Task to carry out: Work out how many lines of the entries have the word "accomplish" in them. Respond with that number only.

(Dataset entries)
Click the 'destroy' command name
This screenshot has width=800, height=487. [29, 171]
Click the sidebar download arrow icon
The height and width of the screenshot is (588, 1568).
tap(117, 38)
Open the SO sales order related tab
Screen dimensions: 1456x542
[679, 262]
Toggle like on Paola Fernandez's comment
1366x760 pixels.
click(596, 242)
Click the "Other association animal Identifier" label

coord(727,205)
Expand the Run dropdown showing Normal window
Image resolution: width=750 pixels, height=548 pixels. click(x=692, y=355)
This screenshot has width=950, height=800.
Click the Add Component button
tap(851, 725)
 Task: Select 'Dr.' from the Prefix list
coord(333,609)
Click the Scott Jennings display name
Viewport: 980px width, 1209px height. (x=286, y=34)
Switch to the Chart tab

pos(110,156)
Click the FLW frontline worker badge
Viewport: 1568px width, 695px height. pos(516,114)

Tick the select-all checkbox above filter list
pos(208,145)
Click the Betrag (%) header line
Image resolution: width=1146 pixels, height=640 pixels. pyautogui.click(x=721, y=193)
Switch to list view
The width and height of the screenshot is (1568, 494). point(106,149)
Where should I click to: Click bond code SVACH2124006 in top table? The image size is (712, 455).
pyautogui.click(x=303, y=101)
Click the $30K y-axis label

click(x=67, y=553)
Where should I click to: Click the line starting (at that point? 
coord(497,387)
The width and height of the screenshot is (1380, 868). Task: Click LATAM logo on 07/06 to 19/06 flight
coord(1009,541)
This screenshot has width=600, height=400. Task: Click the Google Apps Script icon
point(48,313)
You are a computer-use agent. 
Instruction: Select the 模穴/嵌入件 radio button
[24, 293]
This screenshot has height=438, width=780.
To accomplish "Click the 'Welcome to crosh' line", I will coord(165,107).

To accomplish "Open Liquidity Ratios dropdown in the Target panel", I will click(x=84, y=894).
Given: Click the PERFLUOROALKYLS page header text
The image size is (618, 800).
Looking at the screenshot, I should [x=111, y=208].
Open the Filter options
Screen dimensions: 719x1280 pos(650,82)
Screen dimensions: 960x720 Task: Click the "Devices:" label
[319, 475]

Reply: 2